Do not let us imagine that by making very much of earthly loves we shall by that obtain the heavenly: on the contrary, love of creatures, and too much turning to and thinking of and depending upon creatures, is a sure manner of hindering us till we have learnt to unite with Divine Love. This love for creatures is often for the heart and soul what treacle is to the wings of a fly! Do not be content with creatures, but seek beyond the creaturely for the heavenly.

This is not to say that we are not to love our fellow-creatures, attend to them, wait upon them, bear with them, and work for them; but whilst doing all these we are not to make them the object of our life: we are not to think that by merely running about amongst creatures frenzied with plans for their social improvement and comfort the nearer we are necessarily getting to God, or even truly pleasing Him. All these multiplicities of frenzied interests are best centred upon the finding and knowing and loving of Jesus Christ within our own hearts. When this finding, knowing, loving and believing has been accomplished, then we shall have accomplished the only work God asks us to accomplish, and all other works will automatically, peacefully, and smoothly come to their proper fruition in us through Him.

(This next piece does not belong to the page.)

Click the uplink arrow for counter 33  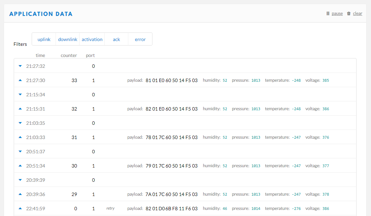pos(20,80)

Neither imagine we shall do this finding of Jesus in, or because of, another person. We shall not find Him in another person or anywhere till we have first found Him in ourselves: and this by inward pondering, delicate tender thinkings, loving comparisons, sweet enthusiasms, persistent endeavours to imitate His gentle ways and manners as being some proof of our desire to love and find Him. The need which is the most pressing of all our needs is to find that Light which will light us when we have to go out from the light of this world into the awful solitudes of that which we often so lightly and confidently speak of as "the other world."

Without Christ we go out into a fearful loneliness: with Christ we walk the rainbow paths of Paradise.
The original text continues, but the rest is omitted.